▶ _Ejercicio_:
Continúa el texto de más abajo sobre la ciencia y el poder durante la pandemia a partir de su última oración.

Jamás la ciencia había sido tan mediática, pero también tan manipulada. Se deslegitimaron voces disidentes, se censuraron investigaciones alternativas y se promovieron normas sin respaldo suficiente, mientras se prohibían opciones prometedoras, todo bajo el estandarte de una “verdad científica” impuesta más por la política que por la evidencia. Las farmacéuticas, en tiempo récord, aseguraron contratos millonarios, muchas veces exigiendo inmunidad legal y ocultando datos clave sobre seguridad.

El miedo fue la gran herramienta de control. Bajo su sombra, se aceptaron confinamientos extremos, vigilancia digital, pérdida de libertades y medidas contradictorias, todo sin espacio para el debate. El discurso oficial fue blindado, y quien osara cuestionarlo era catalogado de “negacionista”, aunque solo buscara pensar críticamente.

Mientras muchos multiplicaban sus ganacias durante la pandemia, millones de personas caían en la pobreza y la desgracia. El juego sucio se evidenció en el acaparamiento de medicinas, oxígeno y en decisiones que priorizaron el mercado sobre la vida.

▶ _Registros extraídos_:
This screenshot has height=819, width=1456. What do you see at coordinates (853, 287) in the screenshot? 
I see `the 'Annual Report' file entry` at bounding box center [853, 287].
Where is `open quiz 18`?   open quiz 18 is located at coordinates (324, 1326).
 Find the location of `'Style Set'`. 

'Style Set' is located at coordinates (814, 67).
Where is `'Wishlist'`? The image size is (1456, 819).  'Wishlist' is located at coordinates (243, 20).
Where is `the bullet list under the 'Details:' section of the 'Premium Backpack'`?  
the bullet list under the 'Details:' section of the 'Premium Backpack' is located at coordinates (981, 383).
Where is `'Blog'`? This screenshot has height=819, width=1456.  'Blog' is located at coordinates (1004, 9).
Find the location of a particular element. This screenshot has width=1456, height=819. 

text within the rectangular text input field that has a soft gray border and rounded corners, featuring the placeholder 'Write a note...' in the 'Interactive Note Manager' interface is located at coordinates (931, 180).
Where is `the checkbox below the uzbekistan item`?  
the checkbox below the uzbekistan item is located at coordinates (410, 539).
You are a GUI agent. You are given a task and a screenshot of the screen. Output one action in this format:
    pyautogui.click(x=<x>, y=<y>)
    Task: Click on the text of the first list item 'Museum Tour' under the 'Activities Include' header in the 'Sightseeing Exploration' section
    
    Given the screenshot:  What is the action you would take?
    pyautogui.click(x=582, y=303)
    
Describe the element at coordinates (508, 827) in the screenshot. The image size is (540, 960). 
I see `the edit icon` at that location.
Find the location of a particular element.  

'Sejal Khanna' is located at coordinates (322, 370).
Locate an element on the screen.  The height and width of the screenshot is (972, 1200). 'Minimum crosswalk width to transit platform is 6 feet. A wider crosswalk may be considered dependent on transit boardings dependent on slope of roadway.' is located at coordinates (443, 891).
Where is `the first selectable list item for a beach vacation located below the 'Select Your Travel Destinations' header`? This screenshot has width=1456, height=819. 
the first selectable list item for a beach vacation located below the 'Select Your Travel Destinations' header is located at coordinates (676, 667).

▶ _Respuesta del ejercicio_:
La pandemia fue una tragedia real, con muertos reales. Pero también fue una lección brutal sobre cómo se puede instrumentalizar el dolor con fines económicos, políticos e ideológicos. Lo que debió ser un esfuerzo humano unido, se convirtió en el espejo de nuestras peores grietas como civilización.

Hoy estamos pagando las consecuencias de haber actuado absurdamente. Los efectos secundarios de inoculaciones no bien probadas están ocasionando daños a la salud impredecibles. La prisa por implementar soluciones sin cuestionamientos ni transparencia ha dejado una estela de incertidumbre médica y social que apenas empezamos a comprender.

La historia aún se está escribiendo. Pero si no aprendemos de este capítulo, si no cuestionamos lo que nos contaron y cómo nos lo contaron, estaremos condenados a repetir no solo la enfermedad, sino también el juego sucio que la acompañó.

En los meses más oscuros de la pandemia, cuando la humanidad entera se paralizó esperando una respuesta, más de 280 laboratorios en el mundo alzaron la mano, ofreciendo una esperanza, un proyecto, una posible vacuna. Detrás de cada una de esas propuestas había trabajo científico, sueños de salvación y, en muchos casos, un compromiso auténtico con la salud pública. Pero el resultado fue otro: solo unos pocos, los grandes, los que ya concentraban poder financiero, mediático y político, salieron adelante.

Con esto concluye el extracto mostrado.